I’m mostly a Shrek fan, because the whole message that beauty is found on the inside is communicated in an original and effective way. The final makeunder when Fiona transforms into an ogre is well done. I’m so sick of the “beauty and the beast” scenario repeated ad infintum in kids movies and adult ones (see latest Judd Apatow flick) where the overwieght, dorky stoner scores the beauty. I do look forward to the day when the hot guy falls for the “ugly” or fat girl– in cartoon world and the grown up one– because her humor or brains make her so compelling. But at least two beasty green creatures in love is one step in that direction. I have my other complaints about Shrek: he’s the star in his eponymous movie, and Fiona’s storyline is the typical princess scenario culminating with the marriage and happily ever after.

I was most disappointed with Shrek 3 where Fiona’s part is drasticaly reduced, becoming primarily a father/ son story, with Justin Timberlake as the new co-star. Now I know what was happening when Fiona was MIA. Fiona’s Fairy-tale Five is about the drama back at the castle when Shrek went off on his (very male) quest to find an heir.

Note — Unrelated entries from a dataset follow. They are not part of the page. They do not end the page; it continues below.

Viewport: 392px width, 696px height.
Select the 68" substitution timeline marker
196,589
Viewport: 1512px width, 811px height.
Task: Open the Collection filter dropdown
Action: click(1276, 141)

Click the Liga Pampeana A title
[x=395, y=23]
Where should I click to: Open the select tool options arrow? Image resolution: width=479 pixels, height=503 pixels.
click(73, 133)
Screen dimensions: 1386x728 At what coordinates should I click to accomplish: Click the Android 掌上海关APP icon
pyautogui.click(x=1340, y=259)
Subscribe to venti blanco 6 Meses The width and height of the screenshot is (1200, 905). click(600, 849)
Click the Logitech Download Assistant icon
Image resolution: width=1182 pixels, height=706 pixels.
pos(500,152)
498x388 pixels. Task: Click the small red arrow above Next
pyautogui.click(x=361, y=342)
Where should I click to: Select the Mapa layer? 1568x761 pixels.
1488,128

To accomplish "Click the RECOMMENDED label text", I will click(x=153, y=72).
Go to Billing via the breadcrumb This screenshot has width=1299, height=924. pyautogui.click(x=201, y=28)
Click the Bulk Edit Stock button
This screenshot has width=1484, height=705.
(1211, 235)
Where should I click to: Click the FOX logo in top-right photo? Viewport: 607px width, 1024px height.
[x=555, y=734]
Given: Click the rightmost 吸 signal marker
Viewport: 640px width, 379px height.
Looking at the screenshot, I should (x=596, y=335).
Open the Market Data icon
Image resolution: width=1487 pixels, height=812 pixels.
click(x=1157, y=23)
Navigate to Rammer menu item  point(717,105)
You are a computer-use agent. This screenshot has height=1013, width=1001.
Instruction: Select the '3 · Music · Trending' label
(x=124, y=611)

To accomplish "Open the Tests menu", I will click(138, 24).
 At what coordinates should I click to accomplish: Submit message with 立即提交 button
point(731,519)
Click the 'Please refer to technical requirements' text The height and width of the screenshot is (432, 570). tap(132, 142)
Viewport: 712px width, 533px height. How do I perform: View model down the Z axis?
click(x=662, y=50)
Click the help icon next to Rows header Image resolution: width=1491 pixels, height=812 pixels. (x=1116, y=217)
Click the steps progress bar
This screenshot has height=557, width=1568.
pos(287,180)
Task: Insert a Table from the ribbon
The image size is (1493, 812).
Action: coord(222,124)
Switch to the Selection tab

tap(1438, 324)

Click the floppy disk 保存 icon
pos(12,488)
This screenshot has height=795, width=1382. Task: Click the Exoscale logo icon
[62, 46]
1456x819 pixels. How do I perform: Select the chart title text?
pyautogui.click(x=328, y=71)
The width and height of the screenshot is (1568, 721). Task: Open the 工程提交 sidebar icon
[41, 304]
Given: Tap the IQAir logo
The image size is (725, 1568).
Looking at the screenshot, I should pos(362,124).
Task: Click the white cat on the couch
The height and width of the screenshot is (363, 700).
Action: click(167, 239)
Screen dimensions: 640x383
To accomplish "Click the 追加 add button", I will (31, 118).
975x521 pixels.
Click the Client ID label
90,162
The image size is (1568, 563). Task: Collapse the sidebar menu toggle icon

Fiona is home having a baby shower with her friends Snow White, Sleeping Beauty, Rapunzel etc when Prince Charming storms the castle, trying to stage a coup. The princesses must stop the festivities and defend the castle. Charming is one of my favorite movie bad guys; I love how his suaveness comes off as smarmy and how he’s so un-charming. The story shows the gang of princesses work together (rare to get to see princesses in any kind of group and functioning as a team) to vanquish Charming. It’s fun to see all the princesses in one story and also totally consistent with the Shrek movies which always feature mutiple fairy tale characters meeting up. I think this flimsy book would make a great movie, so much better than boring Shrek 3.

All the princesses surprise themselves and each other, becoming brave heroines. I especially like how Sleeping Beauty snaps out of her daze with some awesome fight moves and when Fiona’s mom says to her, “You didn’t actually think you got these fighting skills from your father, did you?”